One that appeared this winter read: "Remember prohibition? It still doesn't work."
The graffiti, published in "Hawktalk," Madison High School's student newspaper, isn't representative of everyone at Madison, said students who responded to a Vienna Patch survey about drug use at the school.
The survey was sent to students through student organizations, and also via members of the Concerned Parents Working Group*. All responses were sent in writing. Highlights from the survey can be read in the PDF attached to this article.
"We're more than just drugs," student Jaleece Durham told parents at a November meeting of the Vienna-Madison Community Coalition, a school-community partnership of parents, school staff, youth, local police and others that has
That's one thing upon which all students who spoke with Vienna Patch could agree.
Another is a growing embarrassment about the reputation Madison had earned for being a place where marijuana is readily available, and where students smoke it often.
Langley High School has held a "tie-dye" day in the past in preparation of a football game against Madison, students say. The reason: Madison is "full of pot head" hippies, they said.
"I don't think our school has any more of a problem than any other High School has," one junior said. "There are students who do drugs, as most people expect from a high school, but there is no pressure to do drugs."
Some Madison students say that reputation has gotten worse thanks to parent community meetings this year.
Many students say they don't think there's a drug problem because they choose not to involve themselves with drugs – "[we] know who does drugs. None of my friends do drugs." -- or, that drug use is just a part of the high school experience.
Most of the few dozen students who answered Vienna Patch's survey said they'd seen kids come to class high – regardless of whether or not they’d actually seen their peers use the drugs in school beforehand.

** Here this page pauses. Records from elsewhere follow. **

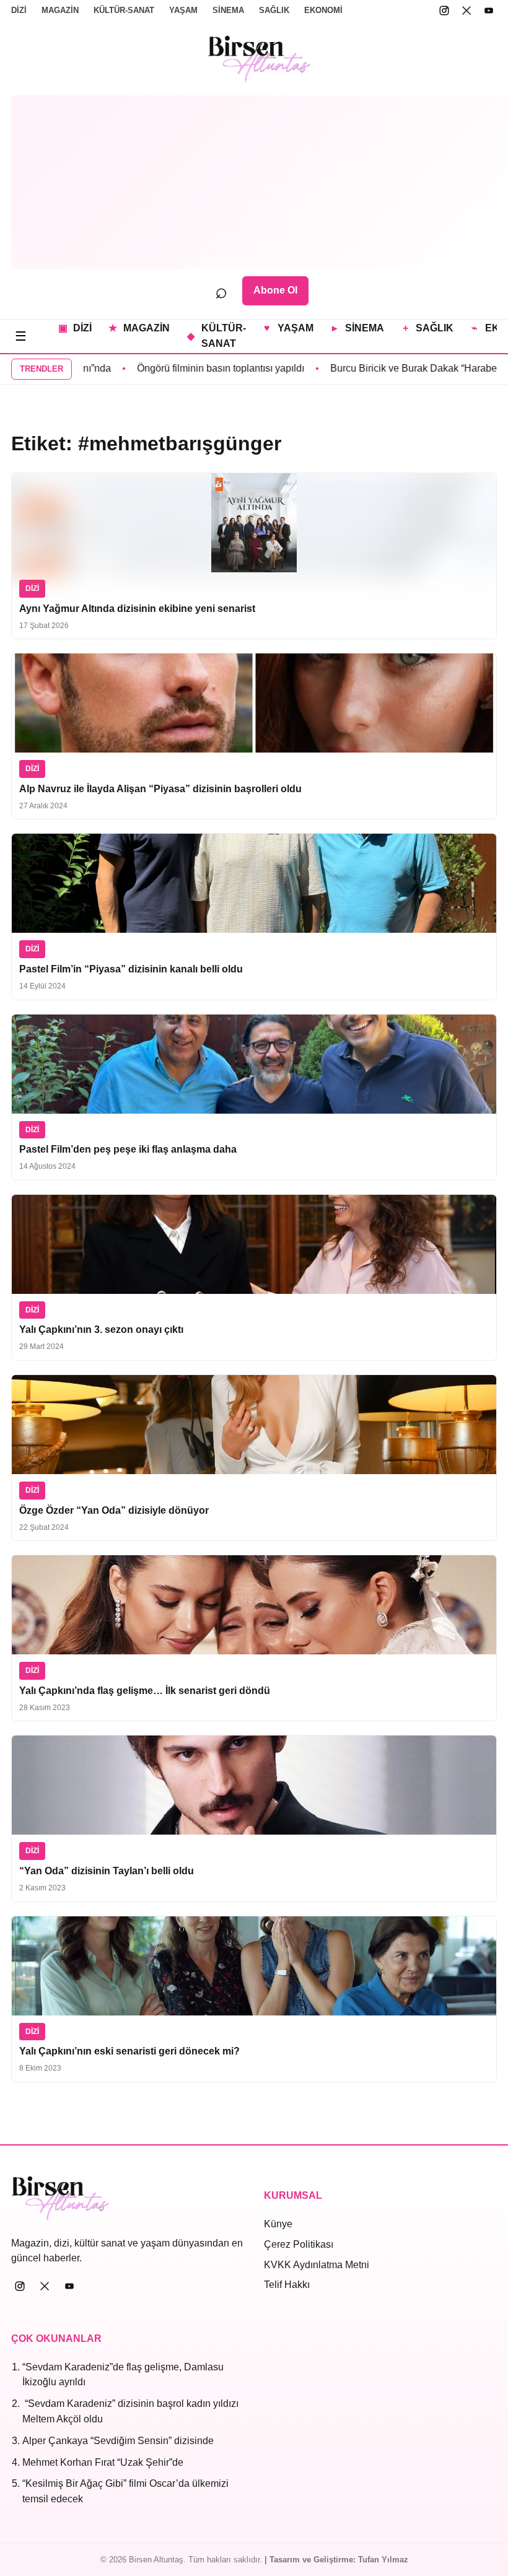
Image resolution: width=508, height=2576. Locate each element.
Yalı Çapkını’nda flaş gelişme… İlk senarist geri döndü (144, 1690)
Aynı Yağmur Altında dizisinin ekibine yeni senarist (137, 608)
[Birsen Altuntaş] (260, 59)
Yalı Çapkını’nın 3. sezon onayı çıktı (101, 1329)
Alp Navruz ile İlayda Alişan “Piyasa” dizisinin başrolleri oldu (160, 789)
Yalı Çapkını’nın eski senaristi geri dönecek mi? (129, 2051)
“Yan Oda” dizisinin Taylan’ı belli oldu (106, 1871)
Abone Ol (275, 290)
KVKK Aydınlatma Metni (316, 2264)
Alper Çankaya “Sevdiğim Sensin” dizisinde (118, 2440)
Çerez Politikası (298, 2244)
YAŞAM (183, 10)
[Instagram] (444, 10)
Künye (278, 2224)
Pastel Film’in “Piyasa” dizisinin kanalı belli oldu (131, 969)
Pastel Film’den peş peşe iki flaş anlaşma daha (128, 1149)
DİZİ (19, 10)
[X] (466, 10)
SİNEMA (228, 10)
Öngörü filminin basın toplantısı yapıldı (174, 368)
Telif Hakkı (287, 2284)
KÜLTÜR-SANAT (124, 10)
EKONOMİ (323, 10)
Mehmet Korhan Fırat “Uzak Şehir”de (102, 2462)
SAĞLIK (274, 10)
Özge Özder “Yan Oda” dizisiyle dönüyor (114, 1510)
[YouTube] (489, 10)
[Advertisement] (259, 182)
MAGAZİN (60, 10)
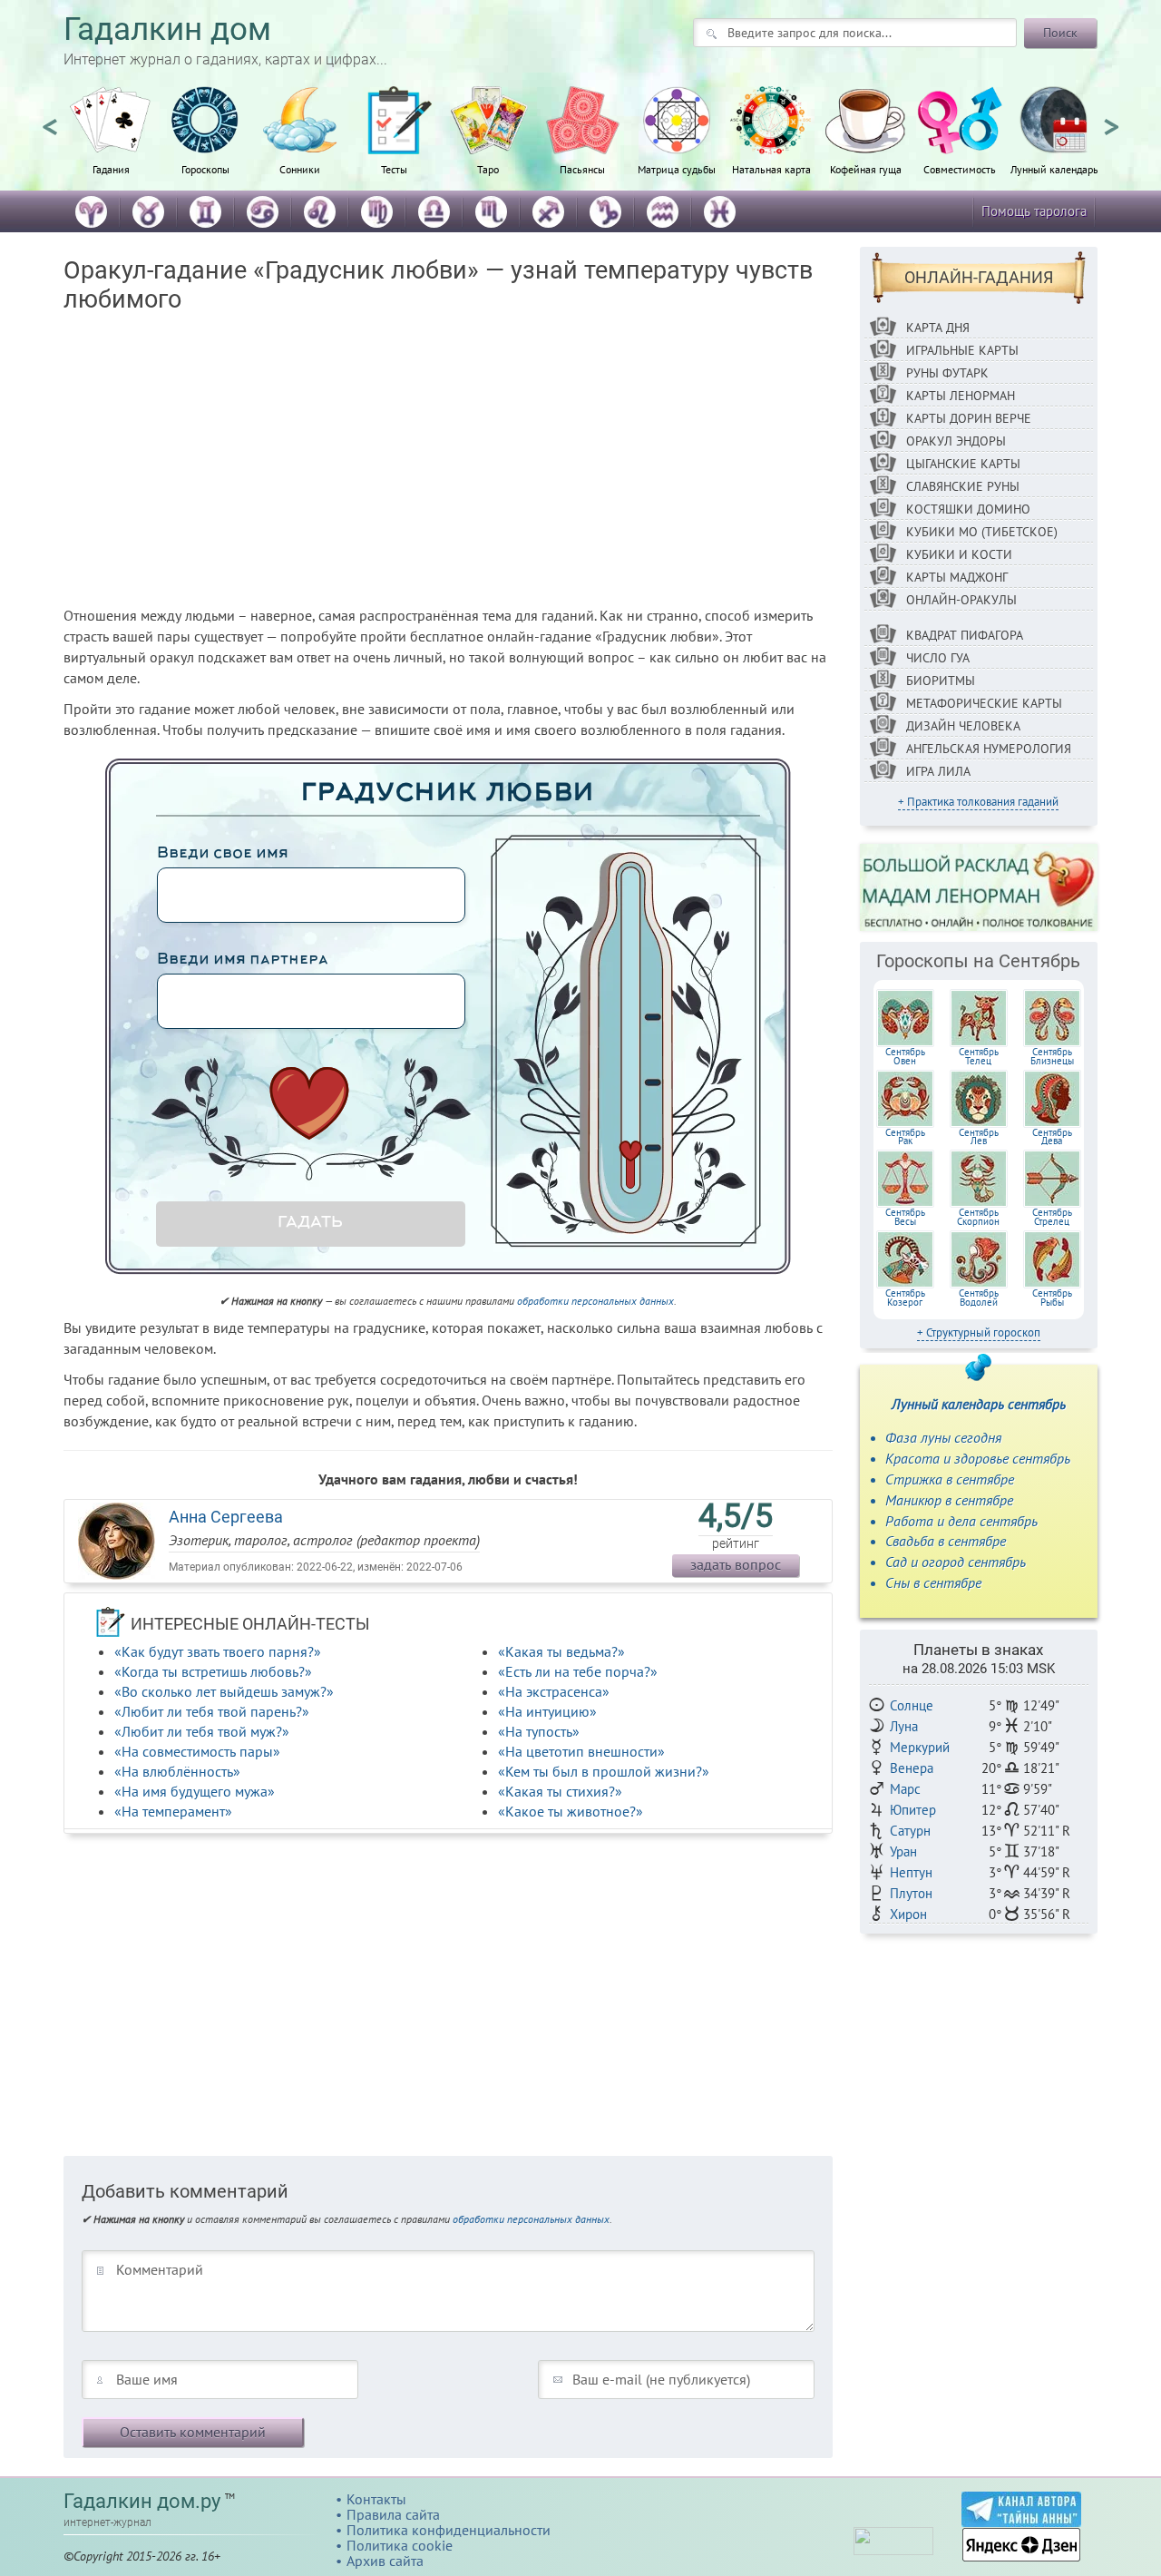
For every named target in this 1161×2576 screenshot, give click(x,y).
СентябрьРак (905, 1137)
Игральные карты (962, 350)
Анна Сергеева (226, 1516)
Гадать (310, 1223)
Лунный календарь (1054, 169)
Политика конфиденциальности (448, 2530)
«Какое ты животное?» (570, 1811)
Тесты (394, 169)
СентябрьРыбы (1052, 1297)
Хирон (908, 1914)
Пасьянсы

"I have witnessed drug use in the bathrooms and have smelled drugs in the bathroom. You just know what bathrooms not to use," a recent female graduate said.
Some students told stories about being asked to buy drugs in the bathrooms, or watching kids walk out to Flint Hill Road to smoke pot or cigarettes before returning to class. They'd seen kids smoking in the boys bathroom; smelled smoke in the math hallway.
A student council representative at VMCC's November meeting said she could come and go from the building freely during the day. When students hand in doctor's notes, she said, they are free to come and go, a departure from the policy at her middle school, where security officers or school staff would escort the student to the door.
Students are allowed arrive late to school several times before a note is sent home, a policy some students say allows teens to "wake and bake" and show up to class late, or, smoke marijuana after a doctor's or other appointment and then return to school.
When they do return to class, students said teachers usually do nothing — usually because "they just don't notice," students say.
Some students said there was "nothing more the administration could do."
"Kids know the consequences," one student wrote. "They just think they are above them."
Many students who answered the survey said they didn't think it was the teacher's responsibility to turn students into the administration.
"I do not think that it should be a teacher's obligation to turn in a student under the influence of drugs. It puts the teacher in danger ... We've all been in high school and we all know that high school students do drugs, and even though that's not right, let alone legal, why should teachers be obligated to monitor it now when it wasn't gotten that much worse over the years," one junior wrote.
Those students said it should be the administration enforcing the policy.
"Despite all the talk it seems as though there is not a lot of action," a junior wrote. "Coaches should not turn a blind eye when they find out a star player has been doing drugs, but I have heard that it happens anyway."
Since the November VMCC meeting, the school's Student Government Association began issuing weekly public service announcements, which include a statistic or fact about substance abuse that reminds students of the consequences of those types of actions.
*Correction: Concerned Parents are not members of the VMCC.
Parents say that students are a key part of drug education and prevention efforts.
"Students cannot put their heads in the sand. Students must be advocates for not doing drugs. Students cannot say that drugs or alcohol are only a parent or school problem," a parent said at a VMCC meeting earlier this year.